Jennifer Singer has been promoted to branch manager of Rockville Bank’s Coventry branch at 1671 Boston Turnpike (Route 44).
Singer primarily will be responsible for business development and community relations in Coventry. She will concentrate on the development of commercial, consumer accounts and residential lending, and provide customers with one-on-one financial solutions and superior customer service.
Singer joined Rockville Bank in 1999 and most recently was the assistant branch manager of the bank’s Broad Street office in Manchester. She resides in Stafford Springs with her husband Michael.
Rockville Bank is a 17-branch community bank in Connecticut that strives to provide a convenient banking lifestyle for the communities it serves: Coventry, Rockville, Vernon, Ellington, Tolland, Manchester, East Hartford, South Windsor, East Windsor, Suffield, Enfield, Somers and Glastonbury. It has four supermarket locations that are open seven days a week.
Dean Upgrades Platform
Nine years ago, when Dean Bank in Franklin, Mass., was looking to make the jump to Y2K, it chose Open Solutions Inc.’s The Complete Banking Solution, a relational core data-processing platform, to address its enterprise-wide data processing needs. The bank recently upgraded its platform suite with Open Solutions’ item processing and remote branch capture applications.
Open Solutions is a provider of integrated relational technologies for banks and credit unions across the United States and Canada.
“We are a longstanding Open Solutions client,” said Kevin Goffe, chief financial officer of Dean Bank. “Our [information technology] staff and our board have ongoing discussions about being electronically driven. This was the next logical step for us,” he said. “The industry is experiencing a thoughtful, yet aggressive, move toward image exchange and the distributed capture of check images. Dean Bank saw the Check 21 legislation and Open Solutions’ superior technology applications as opportunities to take a proactive approach to image-enabled processing.”

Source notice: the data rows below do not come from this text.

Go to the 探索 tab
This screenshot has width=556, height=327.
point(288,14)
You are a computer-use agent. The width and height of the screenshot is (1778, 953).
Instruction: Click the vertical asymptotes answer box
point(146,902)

According to Goffe, the $200 million in assets and five-branch institution chose Open Solutions’ imaging suite to streamline its operations and enhance customer responsiveness with frontline staff. In the Open Solutions model, reader-sorters in conjunction with Courtesy Amount Recognition and Legal Amount Recognition (CAR/LAR) technology eliminate as much as 80 percent of the entry keying and, together with remote branch capture, centralizes a bank’s electronic image repository.
Secure, Web-based research is virtually instantaneous across the network. Reduced postage costs and operational expenses, combined with the profit potential from image statements (CD/DVD/e-mail), Lockbox and check fraud protection make the Open Solutions’ imaging application a powerful tool and revenue generator, according to officials. The item processing suite is optimized by the bank’s in-house, enterprise data processing suite, The Complete Banking Solution.
“A side benefit to using Open Solutions’ imaging suite was the virtual elimination of deferred collection of our deposited items with the [Federal Reserve],” said Goffe. “Being in the Boston Fed District, we’ve been accustomed to fast collection of our deposited items. Since switching to Open Solutions’ imaging suite and Full Fed-Forward, we’ve reduced our average deferred collections from 7 percent to less than 0.5 percent. Faster collection should lead to lowering our fraud losses, an ever-growing concern.”
“We continue to be impressed by the relational database structure and open architecture that is the backbone of The Complete Banking Solution,” said Goffe. “It was an incredibly powerful and open platform eight years ago and is still the most innovative we’ve seen to date. Its fully integrated system can increase efficiencies in day-to-day operations, improve management reporting and enable our staff to focus on customer relations through automation and business intelligence.”